The first implanted patient received LiveNova’s latest pulse generator in VNS therapy, called SenTiva, and was enrolled at Pediatric Epilepsy & Neurology Specialists in Tampa, Florida. Another patient, enrolled at Oxford University Hospitals NHS Foundation Trust in the U.K., is expected to be implanted soon.

“Many patients with drug-resistant epilepsy have tried numerous treatment options with limited results. The CORE-VNS study will give us a greater understanding of the drug-resistant epilepsy patient population around the world and the role VNS Therapy can play in the overall management of this disease,” Bryan Olin, LivaNova’s senior vice president of clinical, quality assurance and regulatory affairs, said in a press release.

Olin added that the study will enable the evaluation of the latest developments in VNS therapy, “including the capability to track and use real-time patient data to inform treatment.”

“By following these patients for five years, we will gain a significant amount of high-quality, real-world clinical data on VNS Therapy as an adjunctive treatment for drug-resistant epilepsy,” said Kore Liow, MD, from the Comprehensive Epilepsy Center at Hawaii Pacific Neuroscience, who has enrolled the most patients to date in the CORE-VNS registry.

VNS therapy is an approved treatment for Dravet syndrome patients. Research has shown that this treatment strategy is able to decrease seizure frequency and improve speech development in children with Dravet syndrome, with no unwanted cognitive side effects.

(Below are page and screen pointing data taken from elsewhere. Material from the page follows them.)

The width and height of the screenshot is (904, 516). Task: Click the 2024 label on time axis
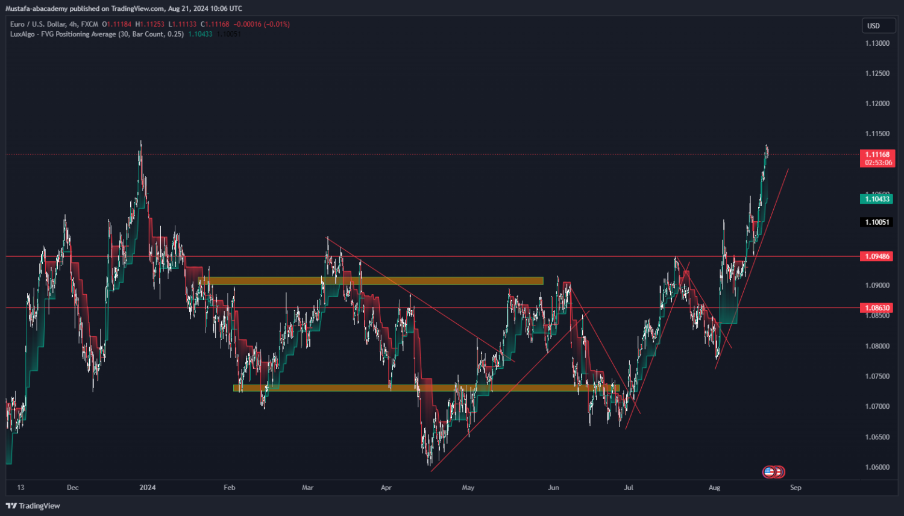pos(147,488)
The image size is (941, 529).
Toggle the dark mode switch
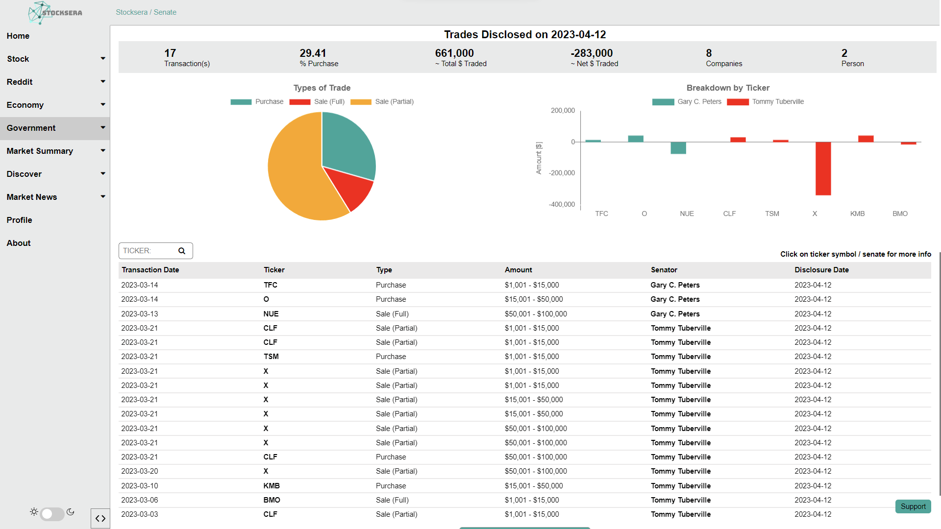[52, 513]
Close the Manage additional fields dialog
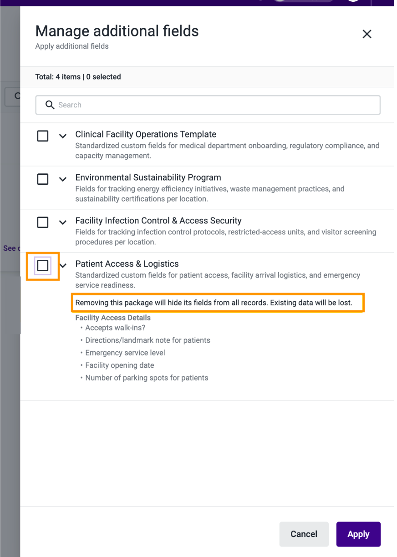The height and width of the screenshot is (557, 397). (367, 34)
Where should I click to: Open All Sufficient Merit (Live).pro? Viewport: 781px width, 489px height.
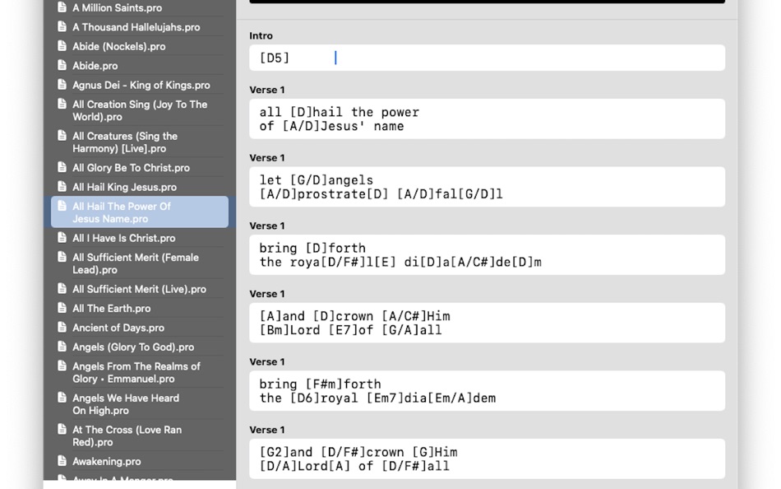pos(136,288)
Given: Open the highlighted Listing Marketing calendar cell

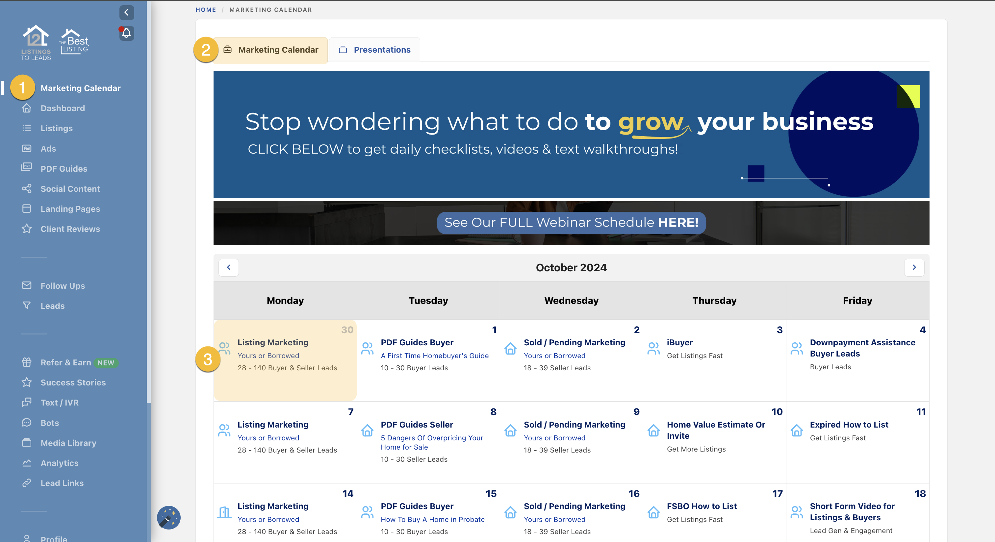Looking at the screenshot, I should point(285,360).
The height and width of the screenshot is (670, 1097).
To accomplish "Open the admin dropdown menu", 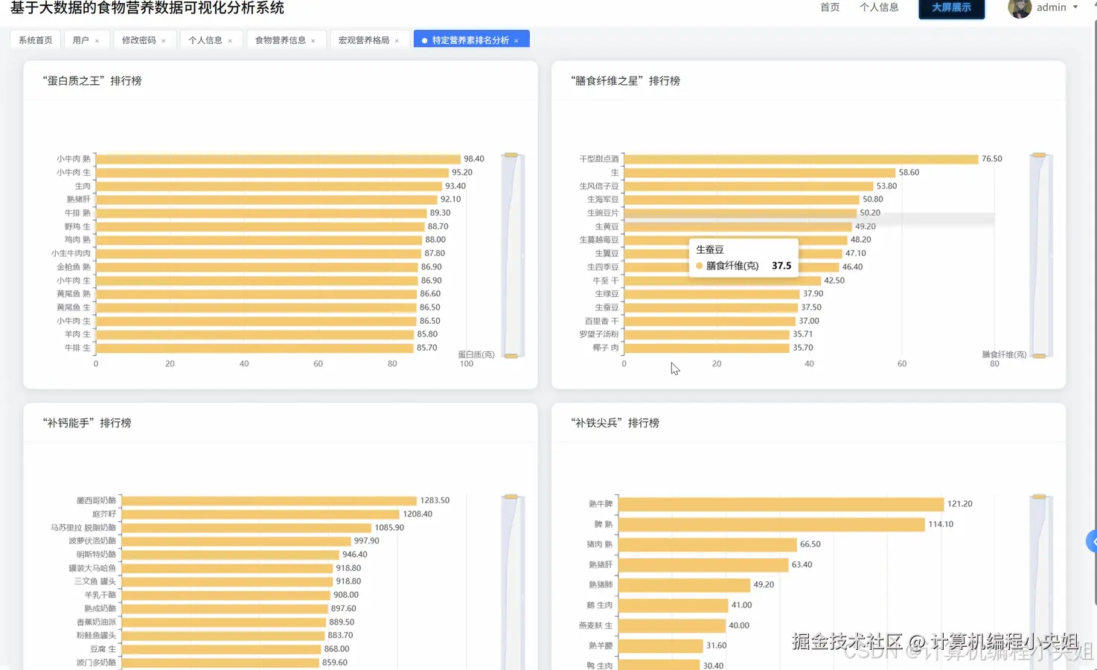I will [x=1050, y=8].
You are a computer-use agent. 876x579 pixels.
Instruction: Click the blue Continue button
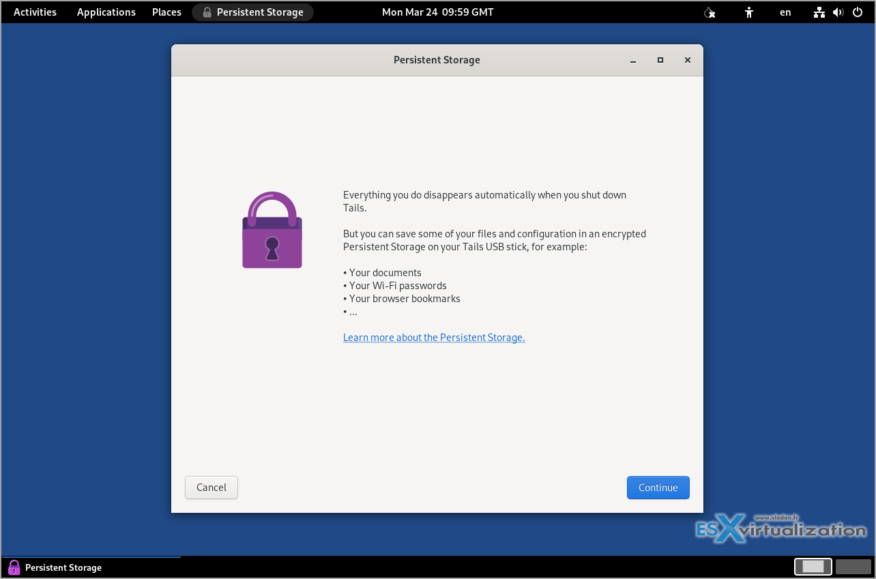click(x=658, y=488)
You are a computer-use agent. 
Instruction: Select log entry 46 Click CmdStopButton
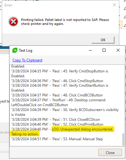click(57, 81)
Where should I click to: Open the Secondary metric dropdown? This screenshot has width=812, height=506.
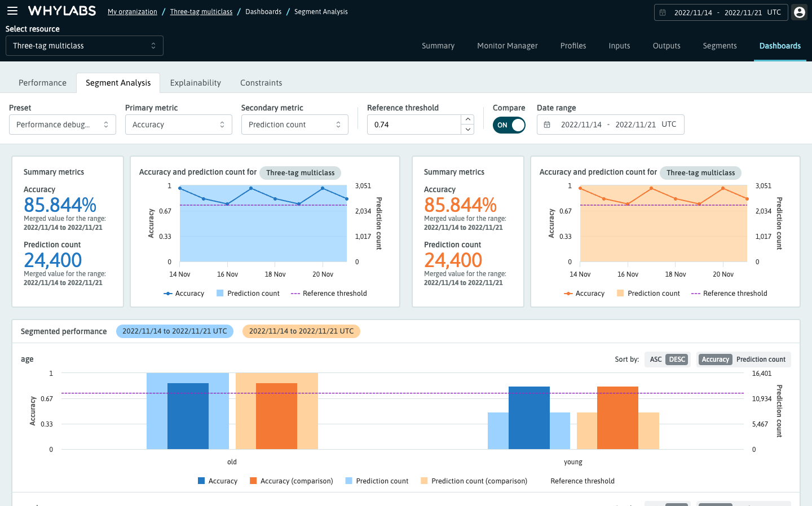click(294, 125)
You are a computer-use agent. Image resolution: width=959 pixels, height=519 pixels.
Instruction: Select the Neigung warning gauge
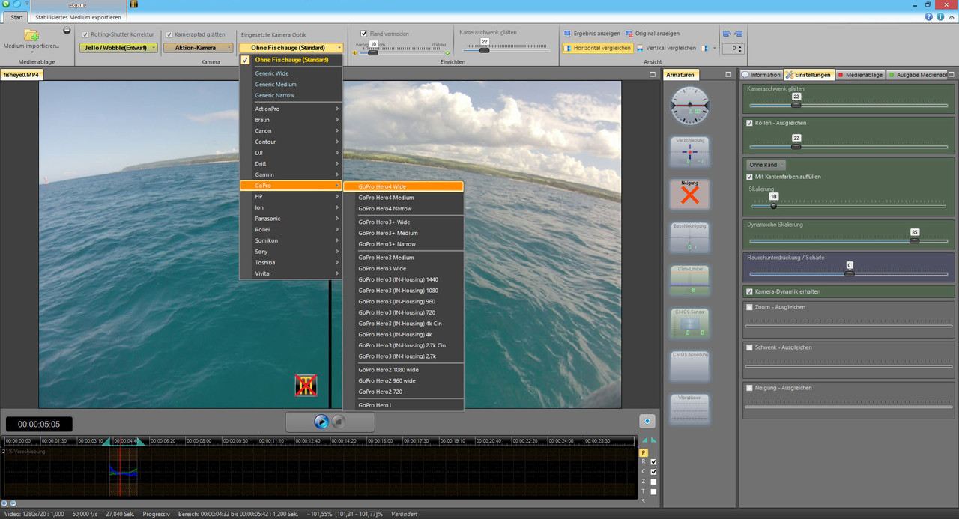[689, 194]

The VNS system consists of a programmable electronic pulse generator connected to an electrical lead, which stimulates the vagus nerve at regular intervals throughout the day. Both components are implantable. Stimulation with VNS is believed to ease the overactive signaling in the brain that causes seizures.

The vagus nerve is the longest nerve in the autonomic nervous system — which controls internal organs and glands — extending from the head to the abdomen. It has sensory and motor functions, and innervates organs such as the pharynx, larynx, heart, esophagus, stomach, and bowel.

VNS therapy received a CE mark — a European certification indicating conformity with health, safety, and environmental protection standards — in 1994 and was approved by the U.S. Food and Drug Administration in 1997 as an add-on treatment for drug-resistant epilepsy.